When a Hug Isn’t Enough

by Stephanie Valadez | Jan 4, 2019 | Articles

The world is in great need of comfort. For the hundreds of families who have lost loved ones in shootings. For those fleeing their homelands and leaving everything they know, love, and own behind. For those fighting the brutal war with cancer. For those suffering through divorce.

This world brutalizes God’s children. Racial violence is at an all-time high. School shootings occur on average twice a week. Suicide, depression, and anxiety are all rampant among our children and our adults. The TVs scream hatred and anger, and the video games gush violence. So many need comfort, indeed.

In her book So Long Insecurity, Beth Moore recalls an instance when she went to a doctor’s office with her daughter. She said the office had a rack of brochures about “every imaginable cancer.” Her daughter, Melissa, took the brochures one by one, looked them over, and then said, “Life is brutal, man.” She then also said, “He knows it’s scary to be us.”

Yes, it is scary to be us, and yes, our Father knows it’s scary. He, more than we, knows the danger of the evil, the depth of the depravity, and the toll of the suffering. And he cares. He cares deeply and truly, the way only true and perfect love can care.

’Comfort, yes, comfort My people!’ says your God” (Isaiah 40:1). These words were most likely spoken to Isaiah as a command issued to the prophet, a directive to provide comfort to an equally brutalized people. These people were subject to hatred, war, slavery, and devastation, including the destruction of their homes and place of worship, and the deaths of most of their people.

But the question is this: How does one comfort such people? How do you comfort someone whose entire life has been destroyed, who’s watched a dearly beloved murdered before their very eyes?
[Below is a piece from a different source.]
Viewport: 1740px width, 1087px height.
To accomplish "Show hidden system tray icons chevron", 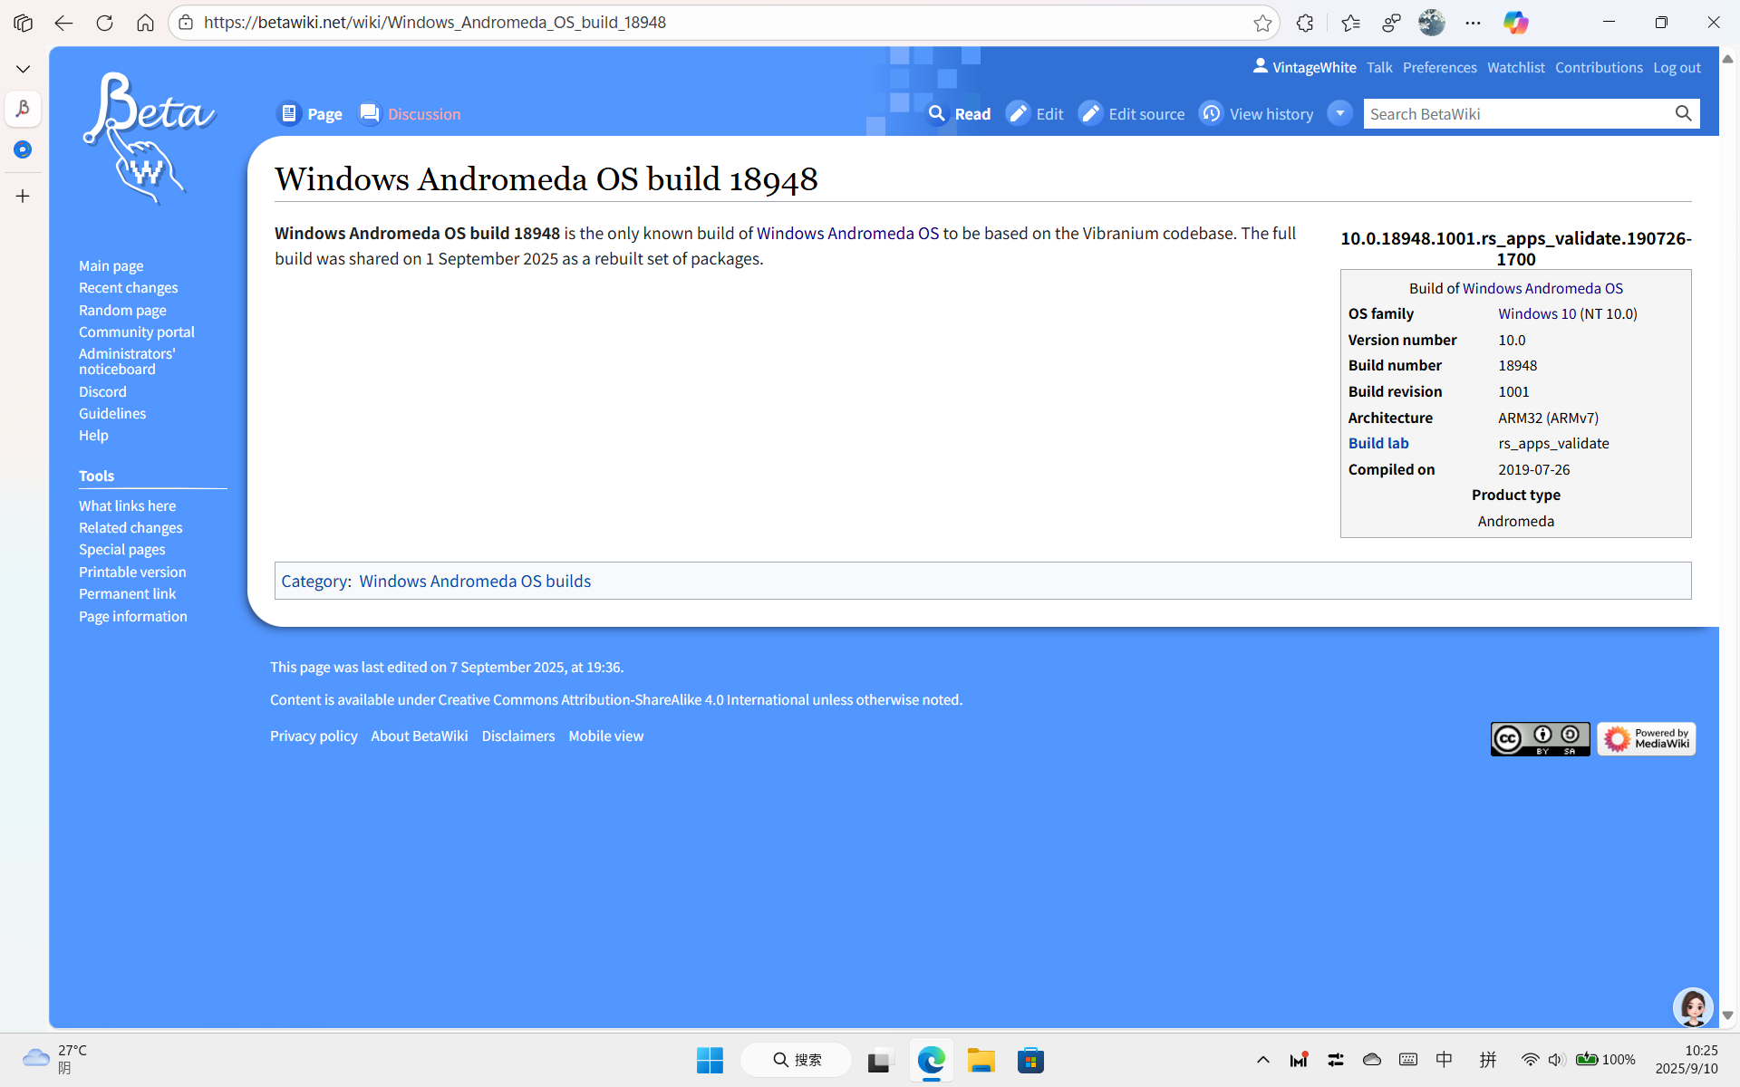I will point(1262,1060).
How do you comfort someone who has watched their home be reduced to rubble and their children led away as slaves?

Indeed, how do we comfort the one who has watched a loved one be eaten by cancer, whose child was killed in a shooting, or whose teenager took his own life? How do we comfort those who feel like all hope is gone?

A kind word will not suffice. A hot meal, a hug, an outstretched hand— they’re all sweet gestures, needed and appreciated, but they don’t heal the soul-suffering of these wounds. This brutality causes our souls to cry out for more than the world can offer.

The sovereign Lord told Isaiah how to comfort his people:

“Speak comfort to Jerusalem, and cry out to her that her warfare is ended, that her iniquity is pardoned; for she has received from the LORD’s hand double for all her sins” (Isa. 40:2).

This direction is from a God who knows full well that it is scary to be us. He tells Isaiah to “cry out,” to tell God’s people that the warfare has ended and the peoples’ iniquity is pardoned.  God is sending them a message: there is hope that the brutality ends and there is freedom.

This is the comfort we can and must speak today. It’s an acknowledgment of the brutality and the intensity of the suffering; it’s an urgent cry that iniquity is forgiven, that there is hope the brutality will end. It’s the gospel.

There is no comfort we can give to satisfy the cry of the suffering soul except the truth of the gospel. It acknowledges the wounds, offers forgiveness, and provides hope for the future, no matter how desperate or deep the pain.

“Comfort, yes, comfort My people!” says your God. We must speak comfort. We must cry out the gospel message. Souls are desperate for it.